Agrimony (Water)
Botanical: Bidens tripartita (LINN.) Family: N.O. Compositae
---Synonym---Bur
Marigold. ---Part Used---Whole plant.
The Water Agrimony, now called the Bur Marigold is an annual flowering
in late summer and autumn, abounding in wet places, such as the margins of
ponds and ditches, and common in England, but rather less so in Scotland.
---Description---The root is tapering, with many
fibres attached to it. The erect stem grows about 2 feet high, sometimes
more, and is wiry and nearly smooth, angular, solid and marked with small
brown spots, so as to almost give it the dark purple appearance described
by Culpepper. It is very leafy and the upper portion branches freely from
the axils of the leaves, which are placed opposite one another and are of
a dark green colour 2 to 3 inches in length. All except the uppermost are
narrowed into winged foot-stalks at the bases, which are united together
across the stem. They are smooth and sharp-pointed, with coarsely toothed
margins, and are divided into three segments (hence the specific name of
the plant), occasionally into five, the centre lobe much larger and also
often deeply three-cleft. The uppermost leaves are sometimes found
undivided.
The composite flowers are in terminal heads, brownish-yellow in colour
and somewhat drooping, usually without ray florets the disk florets being
perfectly regular. The heads are surrounded by a leafy involucre, the
outer leaflets of which, about eight in number, pointed and spreading,
extend much behind the flower-head. The fruits have four ribs, which
terminate in long, spiky projections, or awns, two of which, as well as
the ribs, are armed with reflexed prickles, causing them to cling to any
rough substance they touch, such as the coat of an animal, thus helping in
the dissemination of the seeds. From these burr-like fruits, the plant has
been given the name it now universally bears. These burrs, when the plant
has been growing on the borders of a fish-pond, have been known to destroy
gold fish by adhering to their gills. The flower-heads smell rather like
rosin or cedar when burnt.
---Medicinal Action and Uses---This plant was
formerly valued for its diuretic and astringent properties, and was
employed in fevers, gravel, stone and bladder and kidney troubles
generally, and was considered also a good stypic and an excellent remedy
for ruptured blood-vessels and bleeding of every description, of benefit
to consumptive patients.
- Culpepper tells us that it was called Hepatorium 'because it
strengthens the liver':
- 'it healeth and drieth, cutteth and cleanseth thick and tough
humours of the breast and for this I hold it inferior to few herbs that
grow . . . it helpeth the dropsy and yellow jaundice; it opens the
obstruction of the liver, mollifies the hardness of the spleen, being
applied outwardly. . . it is an excellent remedy for the third day ague;
. . . it kills worms and cleanseth the body of sharp humours which are
the cause of itch and scab; the herb being burnt, the smoke thereof
drives away flies, wasps, etc. It strengthens the lungs exceedingly.

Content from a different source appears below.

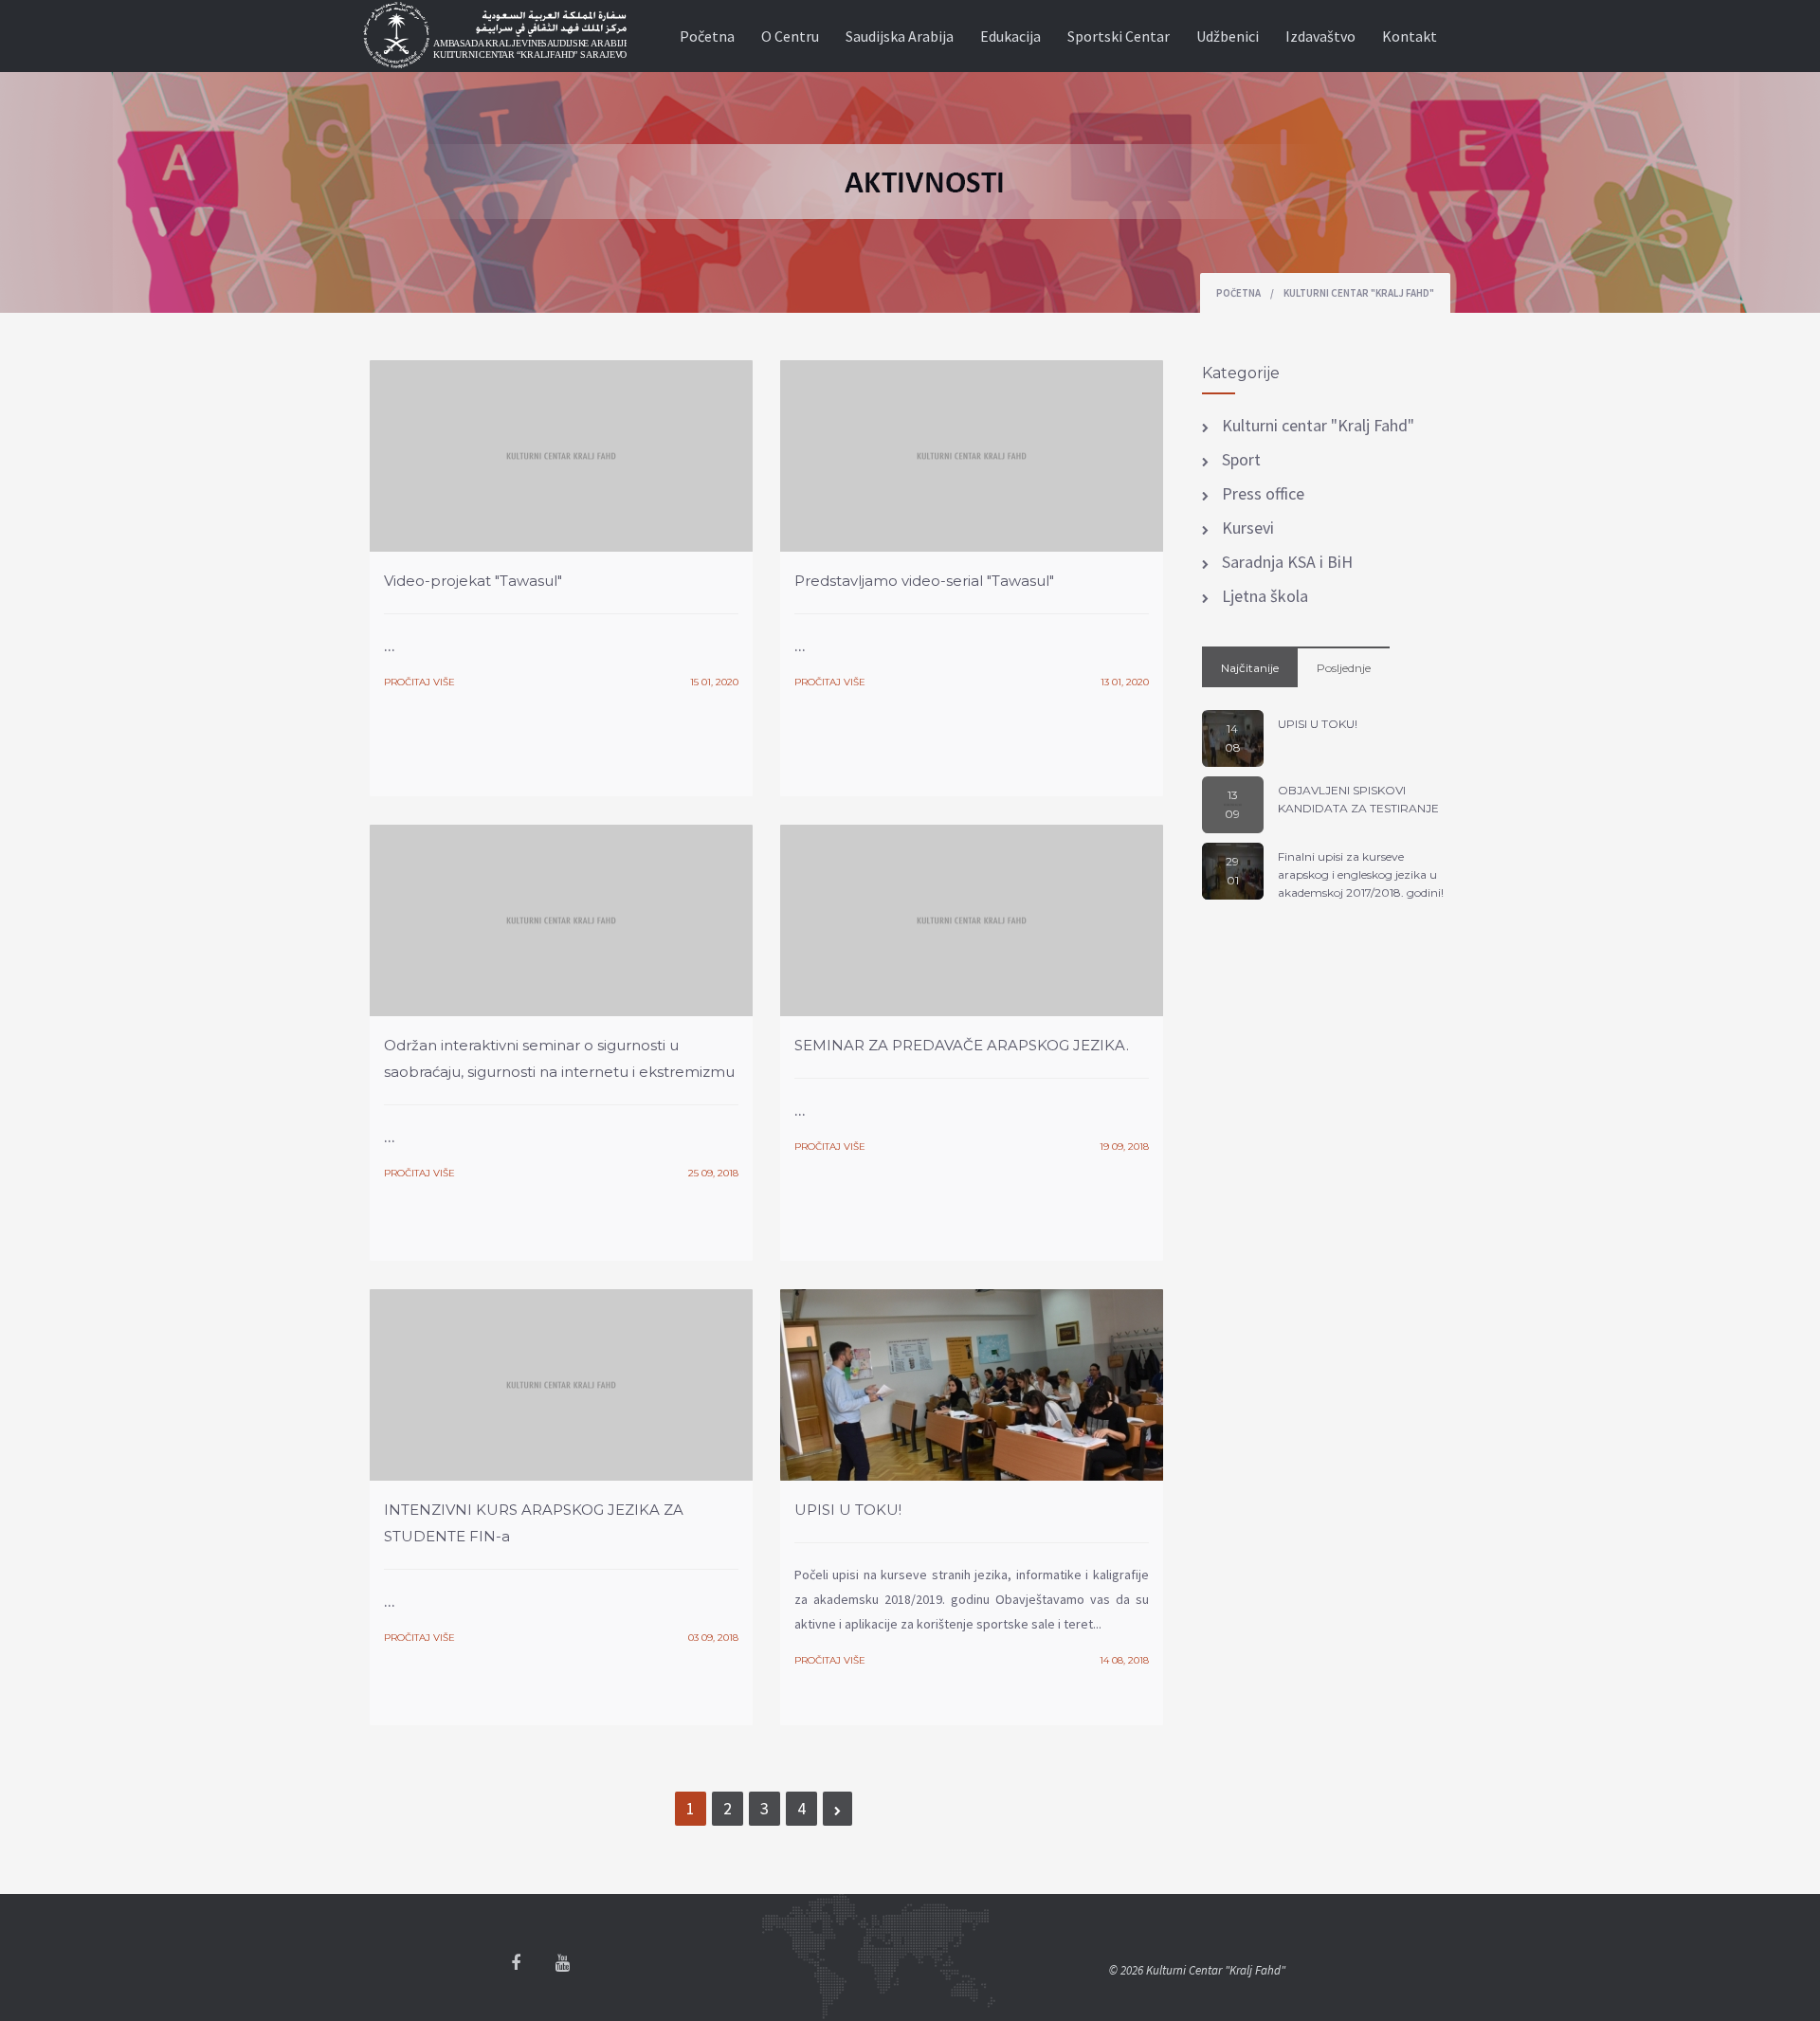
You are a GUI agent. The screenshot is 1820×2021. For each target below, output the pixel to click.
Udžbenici (1227, 36)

Country people give it to their cattle when they are troubled with cough
or are broken-winded.'
It has sometimes been employed on the
Continent as a yellow dye, but the colour yielded is very indifferent. The
yarn or thread must be first steeped in alum water, then dried and steeped
in a decoction of the plant and afterwards boiled in the decoction.
A nearly-allied species, Bidens bipinnata (Linn.), popularly
called Spanish Needles, is a native of North America, where the roots and
seeds have been used as emmenagogues and in laryngeal and bronchial
diseases.
MARIGOLD (NODDING). Another species of Bidens, called B.
cernua, popularly known as the Nodding Marigold. The flowers are
somewhat larger than B. tripartita,and have a much more decided
droop, hence the name 'Nodding.' The leaves are not made up of three
leaflets but are of lanceolate form, deeply serrated. It is found by
streams and ditches, and flowers during the later summer and autumn.